Prenant en compte la volonté populaire exprimée notamment par la protestation connue comme la « Levée des Tridents » à Nîmes en 1921, cette loi très jacobine fut amendée par les députés en 1951, pour exclure la corrida du champs d’application de la loi et instaurer en sa faveur une exception culturelle.
Limitée aux « régions de tradition locale ininterrompue », cette exception culturelle a fait l’objet d’une volumineuse jurisprudence aujourd’hui définitive, depuis que le Conseil Constitionnel l’a jugée conforme à la Constitution.
« Entre le Pays d’Arles et le Pays Basque... »
Contrairement à une idée reçue, la loi Grammont n’a pas pour objet ou vocation de réglementer les spectacles taurins. Dans l’esprit de son initiateur, elle était motivée par la volonté de protéger les chevaux qui tiraient des chariots surchargés ou des fiacres pendant vingt heures d’affilée, encaissaient des coups, manquaient de nourriture, et mouraient souvent dans la rue, épuisés par de trop lourdes charges. Jacques Delmas, comte de Grammont, général et député sous Napoléon III, fit donc voter par l’Assemblée nationale législative, le 2 juillet 1850, la loi dite loi Grammont : « Seront punis d'une amende de cinq à quinze francs, et pourront l'être d'un à cinq jours de prison, ceux qui auront exercé publiquement et abusivement des mauvais traitements envers les animaux domestiques ».

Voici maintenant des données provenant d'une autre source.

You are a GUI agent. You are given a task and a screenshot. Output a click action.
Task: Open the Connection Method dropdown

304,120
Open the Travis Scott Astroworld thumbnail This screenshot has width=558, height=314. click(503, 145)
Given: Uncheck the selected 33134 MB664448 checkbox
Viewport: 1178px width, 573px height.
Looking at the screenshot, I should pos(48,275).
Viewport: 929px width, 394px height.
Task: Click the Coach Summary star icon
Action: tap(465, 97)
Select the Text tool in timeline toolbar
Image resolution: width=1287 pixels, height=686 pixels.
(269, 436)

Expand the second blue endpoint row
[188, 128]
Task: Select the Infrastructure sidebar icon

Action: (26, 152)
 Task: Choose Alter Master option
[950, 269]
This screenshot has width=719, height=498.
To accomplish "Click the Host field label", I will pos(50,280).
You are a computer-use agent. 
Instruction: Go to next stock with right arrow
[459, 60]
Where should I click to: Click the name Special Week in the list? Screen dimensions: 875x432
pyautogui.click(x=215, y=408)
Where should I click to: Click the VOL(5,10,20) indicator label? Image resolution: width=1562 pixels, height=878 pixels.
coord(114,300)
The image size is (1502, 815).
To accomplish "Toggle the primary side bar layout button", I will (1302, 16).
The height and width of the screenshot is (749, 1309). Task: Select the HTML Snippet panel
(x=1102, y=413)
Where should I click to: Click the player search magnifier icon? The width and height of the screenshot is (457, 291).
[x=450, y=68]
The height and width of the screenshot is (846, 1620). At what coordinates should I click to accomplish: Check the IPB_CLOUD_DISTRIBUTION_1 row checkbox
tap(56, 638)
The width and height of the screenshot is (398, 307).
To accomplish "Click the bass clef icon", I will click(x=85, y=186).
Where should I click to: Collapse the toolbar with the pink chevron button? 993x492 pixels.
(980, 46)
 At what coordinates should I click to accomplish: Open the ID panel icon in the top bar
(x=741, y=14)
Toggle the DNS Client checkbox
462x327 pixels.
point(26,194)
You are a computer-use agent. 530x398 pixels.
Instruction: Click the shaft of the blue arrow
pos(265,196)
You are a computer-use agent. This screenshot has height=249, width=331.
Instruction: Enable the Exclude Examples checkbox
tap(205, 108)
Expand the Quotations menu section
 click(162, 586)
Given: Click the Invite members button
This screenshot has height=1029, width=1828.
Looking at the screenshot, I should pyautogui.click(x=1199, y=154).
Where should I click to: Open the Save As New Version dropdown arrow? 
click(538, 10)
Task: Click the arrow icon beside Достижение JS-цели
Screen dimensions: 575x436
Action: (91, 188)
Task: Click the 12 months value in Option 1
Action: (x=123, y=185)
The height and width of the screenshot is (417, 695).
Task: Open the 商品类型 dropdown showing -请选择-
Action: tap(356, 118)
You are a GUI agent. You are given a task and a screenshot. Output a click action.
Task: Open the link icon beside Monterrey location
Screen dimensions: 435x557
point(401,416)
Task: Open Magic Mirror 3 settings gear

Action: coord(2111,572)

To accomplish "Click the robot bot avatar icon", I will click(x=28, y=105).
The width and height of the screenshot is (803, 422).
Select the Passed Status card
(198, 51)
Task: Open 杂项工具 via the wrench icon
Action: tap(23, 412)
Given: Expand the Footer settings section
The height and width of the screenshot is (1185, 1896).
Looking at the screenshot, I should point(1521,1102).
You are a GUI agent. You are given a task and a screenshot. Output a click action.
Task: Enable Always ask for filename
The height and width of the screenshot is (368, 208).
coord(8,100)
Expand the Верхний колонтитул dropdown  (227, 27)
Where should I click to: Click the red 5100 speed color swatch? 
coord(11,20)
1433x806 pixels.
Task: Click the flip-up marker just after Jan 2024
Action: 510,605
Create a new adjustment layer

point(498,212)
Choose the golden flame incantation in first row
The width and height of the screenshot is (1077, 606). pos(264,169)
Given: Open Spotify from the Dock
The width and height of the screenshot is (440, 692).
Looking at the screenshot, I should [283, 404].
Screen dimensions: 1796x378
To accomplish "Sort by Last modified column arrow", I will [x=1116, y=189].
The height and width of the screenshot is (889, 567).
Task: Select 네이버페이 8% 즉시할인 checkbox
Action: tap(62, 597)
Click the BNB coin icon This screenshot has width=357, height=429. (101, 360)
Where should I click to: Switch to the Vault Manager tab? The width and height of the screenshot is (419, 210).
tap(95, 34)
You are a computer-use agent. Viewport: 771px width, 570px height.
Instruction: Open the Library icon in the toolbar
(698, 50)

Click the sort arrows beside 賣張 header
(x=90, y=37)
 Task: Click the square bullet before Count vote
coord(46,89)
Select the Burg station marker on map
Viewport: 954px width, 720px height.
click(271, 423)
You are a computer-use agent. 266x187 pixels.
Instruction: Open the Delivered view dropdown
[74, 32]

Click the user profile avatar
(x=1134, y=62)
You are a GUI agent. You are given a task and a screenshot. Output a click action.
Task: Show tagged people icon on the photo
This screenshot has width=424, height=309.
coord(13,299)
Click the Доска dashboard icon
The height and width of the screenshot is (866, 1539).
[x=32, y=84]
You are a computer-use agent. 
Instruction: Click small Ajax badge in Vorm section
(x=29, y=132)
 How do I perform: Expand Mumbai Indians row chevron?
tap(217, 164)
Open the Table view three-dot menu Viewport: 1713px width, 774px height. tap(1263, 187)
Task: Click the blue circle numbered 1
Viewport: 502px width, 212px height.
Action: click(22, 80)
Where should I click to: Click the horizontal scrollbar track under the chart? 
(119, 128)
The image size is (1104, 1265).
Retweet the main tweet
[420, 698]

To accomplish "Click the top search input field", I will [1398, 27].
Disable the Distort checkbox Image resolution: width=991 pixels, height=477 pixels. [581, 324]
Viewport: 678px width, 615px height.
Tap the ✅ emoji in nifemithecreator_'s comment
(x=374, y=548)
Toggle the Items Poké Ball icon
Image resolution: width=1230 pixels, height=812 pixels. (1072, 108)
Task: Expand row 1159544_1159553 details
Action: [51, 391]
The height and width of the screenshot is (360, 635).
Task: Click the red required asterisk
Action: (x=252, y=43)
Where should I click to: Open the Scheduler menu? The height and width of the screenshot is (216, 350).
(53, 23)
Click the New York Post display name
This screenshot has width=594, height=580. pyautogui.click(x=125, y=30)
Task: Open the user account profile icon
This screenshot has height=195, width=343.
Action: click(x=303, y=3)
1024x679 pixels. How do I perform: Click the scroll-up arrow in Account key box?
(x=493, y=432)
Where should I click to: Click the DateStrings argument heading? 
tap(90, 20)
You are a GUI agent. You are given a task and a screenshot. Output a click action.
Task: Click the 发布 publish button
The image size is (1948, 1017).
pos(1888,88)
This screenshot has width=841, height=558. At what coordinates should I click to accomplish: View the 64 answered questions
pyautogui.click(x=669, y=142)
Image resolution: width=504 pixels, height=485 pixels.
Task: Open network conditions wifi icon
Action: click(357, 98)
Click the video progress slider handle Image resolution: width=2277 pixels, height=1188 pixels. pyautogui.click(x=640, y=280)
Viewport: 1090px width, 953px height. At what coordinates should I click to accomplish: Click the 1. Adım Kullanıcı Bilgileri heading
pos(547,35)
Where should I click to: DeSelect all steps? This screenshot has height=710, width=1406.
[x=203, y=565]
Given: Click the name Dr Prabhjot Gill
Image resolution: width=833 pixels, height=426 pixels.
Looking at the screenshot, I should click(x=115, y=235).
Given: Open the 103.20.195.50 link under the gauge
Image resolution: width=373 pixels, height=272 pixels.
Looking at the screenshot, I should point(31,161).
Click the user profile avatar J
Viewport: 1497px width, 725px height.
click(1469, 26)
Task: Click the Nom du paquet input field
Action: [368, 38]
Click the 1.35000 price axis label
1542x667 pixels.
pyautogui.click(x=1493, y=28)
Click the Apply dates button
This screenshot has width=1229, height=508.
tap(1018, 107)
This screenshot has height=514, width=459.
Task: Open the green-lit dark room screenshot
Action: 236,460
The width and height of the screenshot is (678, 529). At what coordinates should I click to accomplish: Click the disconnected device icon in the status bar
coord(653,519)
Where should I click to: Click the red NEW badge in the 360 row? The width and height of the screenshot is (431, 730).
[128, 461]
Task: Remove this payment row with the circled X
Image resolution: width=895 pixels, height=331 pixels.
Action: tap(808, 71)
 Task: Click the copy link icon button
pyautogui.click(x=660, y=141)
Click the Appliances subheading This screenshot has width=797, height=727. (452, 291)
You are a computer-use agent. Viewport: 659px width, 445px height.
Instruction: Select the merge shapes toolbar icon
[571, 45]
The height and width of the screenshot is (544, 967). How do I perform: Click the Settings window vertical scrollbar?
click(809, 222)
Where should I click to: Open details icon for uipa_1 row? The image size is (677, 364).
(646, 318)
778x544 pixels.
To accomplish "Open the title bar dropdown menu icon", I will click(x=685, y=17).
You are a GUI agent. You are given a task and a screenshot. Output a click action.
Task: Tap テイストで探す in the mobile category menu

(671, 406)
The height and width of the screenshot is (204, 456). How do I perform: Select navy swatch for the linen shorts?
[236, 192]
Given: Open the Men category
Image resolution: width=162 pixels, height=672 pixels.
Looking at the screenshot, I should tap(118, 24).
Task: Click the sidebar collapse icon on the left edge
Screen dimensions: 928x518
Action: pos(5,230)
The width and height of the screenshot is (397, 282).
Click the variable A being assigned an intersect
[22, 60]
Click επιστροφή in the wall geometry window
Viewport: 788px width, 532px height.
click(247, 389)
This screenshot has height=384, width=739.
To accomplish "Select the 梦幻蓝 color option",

Parallèlement, en 1852 et 1853 l'auteur de cette loi de protection des animaux présida les premières corridas de Bayonne aux côtés de l'impératrice Eugénie de Montijo.
Cent ans plus tard, suite à de nombreuses péripéties aux procédures, le législateur confirmera expressément que les corridas ne sont pas concernées par la loi Grammont, en ajoutant un alinéa au texte initial au travers de la loi n° 51-461 du 24 avril 1951 :
« La présente loi n’est pas applicable aux courses de taureaux lorsqu’une tradition ininterrompue peut être invoquée ».
Il est important de souligner que ce texte va subir 9 refontes législatives sans jamais remettre en cause l’exception de la corrida.
La portée du texte va être élargie aux mauvais traitements à animaux commis « publiquement ou non » par le Décret n° 59-1051 du 7 septembre 1959 sans remettre en cause l’exception tauromachique qui demeure à l’article R38 du code pénal.
La Loi n° 63-1143 du 19 novembre 1963, relative à la protection des animaux, maintiendra l’exclusion taurine en réécrivant le texte à l’article 453 du code pénal.
La loi n° 64-690 du 8 juillet 1964 rajoutera l’exception des combats de coqs.
La loi n° 76-629 du 10 juillet 1976 ajoutera aux actes de cruauté visés par le texte « les sévices graves » sans revenir sur l’exception de la corrida.
La loi n° 92-1336 du 16 décembre 1992, relative à l'entrée en vigueur du nouveau code pénal et à la modification de certaines dispositions de droit pénal, créera l’article 511-1 sans remettre en cause l’exception légale de tauromachie.
La Loi n° 94-653 du 29 juillet 1994, relative au respect du corps humain crée un chapitre unique intitulé : « Des sévices graves ou actes de cruauté envers les animaux ». Les articles 511-1 et 511-2 du code pénal deviennent respectivement les articles 521-1 et 521-2 sans subir de modifications.
Une nouvelle version du texte issue de la loi n° 99-5 du 6 janvier 1999, relative aux animaux dangereux et errants et à la protection des animaux, ne remettra pas en cause l’exclusion de la tauromachie.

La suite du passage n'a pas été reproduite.